Berlin: Der Charme des Unsanierten

Schloss und Park Sacrow laden nach zweijähriger Schließung wieder ein. Eine neue Kunstausstellung zeigt „Paradestücke“.

Sacrow – Statt des üblichen Kronleuchters hängt im schönsten Zimmer des Schlosses Sacrow ein Marmorstein von der Decke. Um ihn schlängelt sich ein farbiger Plastikschlauch, der sich auf dem Boden verzweigt und symbolisch die Energieströme ins ganze Gebäude verteilen soll. Die Idee der Künstlerin Birgit Cauer gehört zu den 19 Arbeiten der Ausstellung „Paradestücke“, die eine ganz eigenwillige Sicht auf den 300. Geburtstag Friedrich II. zeigen. Da stehen im Spiegelsaal überdimensionierte Schachfiguren, und im Treppenhaus liegen in Silberpapier eingewickelte Alltagsgegenstände, während ein Hund vom Band fast ohrenbetäubend jault. Dagegen zeigt die vom „Neuen Atelierhaus Panzerhalle“ im benachbarten Groß Glienicke zusammengestellte Schau nicht ein einziges Porträt des Preußenkönigs.

Dafür passen die Werke ganz wunderbar zum besonderen Charme des unsanierten Schlosses an einem der schönsten Orte zwischen Potsdam und Berlin-Spandau. An den Wänden fehlt der Putz, die Fußböden weisen Schäden auf und die Fenster könnten auch eine Generalüberholung vertragen. Vor allem aber erinnert nichts an ein Museumsschloss mit wertvollen Möbeln, Gemälden, Skulpturen oder eben Kronleuchtern. „Von uns aus könnte dieses Provisorium noch eine ganze Weile andauern“, sagt Hannes Kowatsch, Chef des Bürgervereins „Ars Sacrow“, der im Haus regelmäßig Konzerte, Lesungen, Ausstellungen und einmal im Monat auch Kinofilme zeigt. Seine Mitglieder ermöglichen auch die ganzjährige Besuchsmöglichkeit der benachbarten Heilandskirche.

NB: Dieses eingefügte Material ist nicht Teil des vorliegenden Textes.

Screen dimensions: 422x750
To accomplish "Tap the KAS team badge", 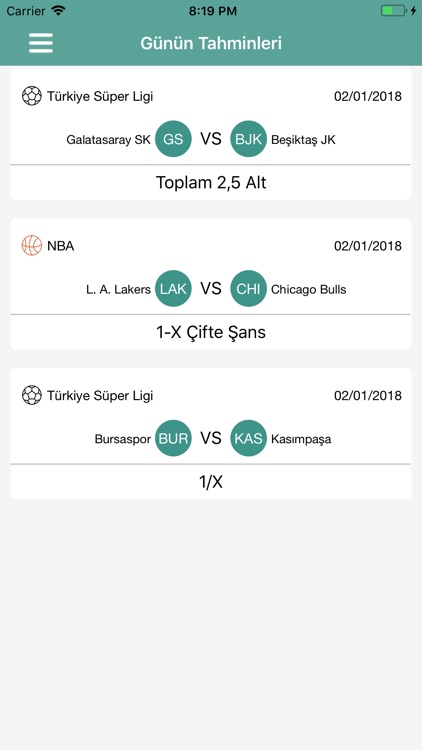I will tap(248, 438).
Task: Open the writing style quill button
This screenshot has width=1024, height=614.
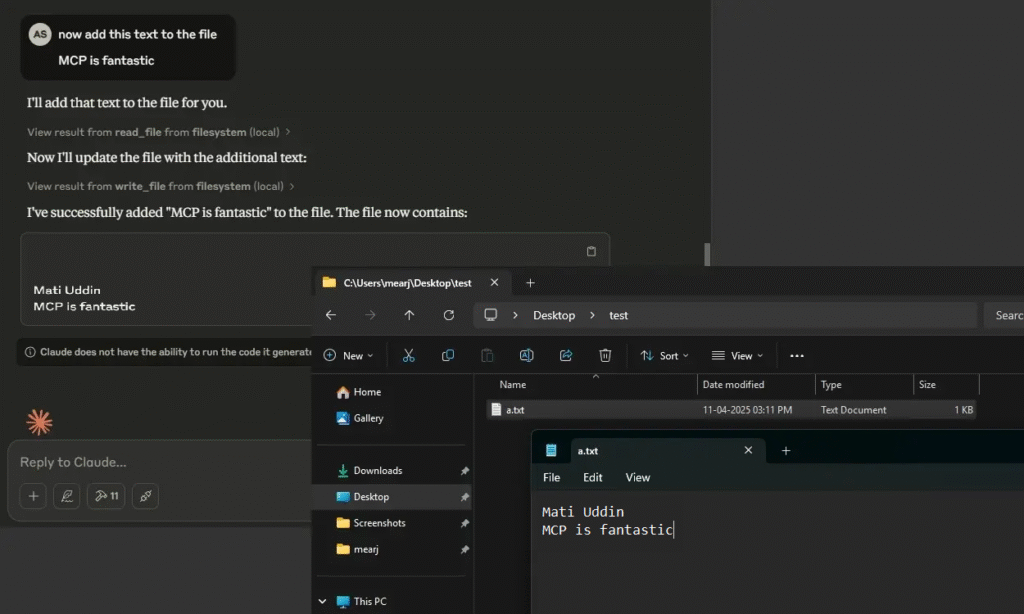Action: click(x=66, y=496)
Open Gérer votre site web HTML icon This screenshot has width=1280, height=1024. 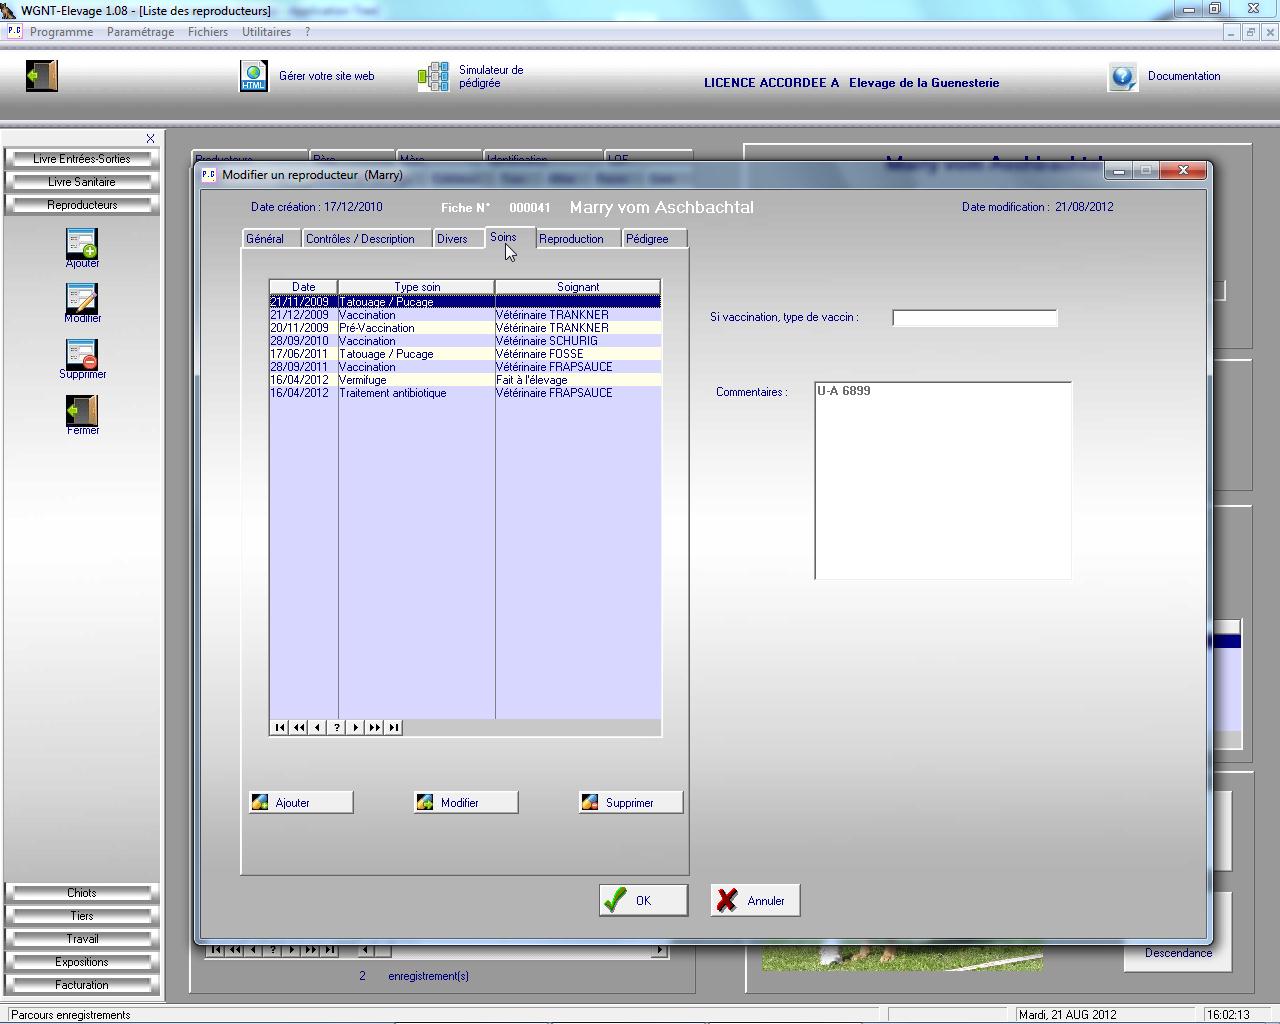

Nach Auskunft des Generaldirektors der Schlösserstiftung, Hartmut Dorgerloh, steht eine umfassende Sanierung des einstigen Jagdschlosses von Friedrich Wilhelm IV. in „absehbarer Zeit“ nicht zur Debatte. „Es besteht kein Handlungsdruck, zumal viele andere Häuser unserer insgesamt 300 baulichen Anlagen eine höhere Priorität besitzen.“ Es sei sogar reizvoll, den Besuchern einmal ein „unvollendetes Gebäude“ zu zeigen.

Dennoch tauchen Schloss und Park Sacrow in der Jahresbilanz der Schlösserstiftung als Eigentümerin mit einer beachtlichen Summe auf. Rund 750 000 Euro kostete die Beseitigung einer giftigen Hinterlassenschaft aus der Mitte des 19. Jahrhunderts. Damals hatte eine Manufaktur für Bleiweißprodukte den Boden im Park und die Räume im Schloss verseucht. Mehr als 150 Jahre hatte sich niemand darum gekümmert, ehe vor drei Jahren ein Gutachten nicht ausschloss, dass die Gesundheit von Besuchern gefährdet sein könnte. Das ganze Areal wurde abgesperrt, so wie zwischen 1961 und 1990.

Damals hatte allerdings der Ausbau der DDR-Grenzanlagen zur Abriegelung geführt. Eine rund acht Hektar große Fläche und damit ein Drittel des Parks verlor das ursprüngliche Aussehen, zumal die Grenztruppen hier auch noch ihre Wachhunde ausbildeten. Selbst die Heilandskirche blieb von den Zerstörungen nicht verschont. Eine Spende von Tagesspiegel-Lesern verhinderte in den achtziger Jahren den Einsturz des Gotteshauses.

Inzwischen sind alle Bauten der DDR-Grenzer verschwunden. Blumenrabatten, Sträucher, Bäume und Rasenflächen schmücken das Gelände wieder wie zu königlichen Zeiten, nachdem in den letzten beiden Jahren 5330 Tonnen kontaminiertes Erdreich ausgehoben und ersetzt wurden. Auch die alten Blickachsen zum Flatowturm im Park Babelsberg, zur Glienicker Brücke oder zum Belvedere auf dem Pfingstberg sind wiederhergestellt. Und die Besucher können im Schloss wieder beruhigt durchatmen. Denn nach der Grundreinigung liegt kein Blei mehr in der Luft. Dem Kunstvergnügen steht damit nichts mehr im Wege.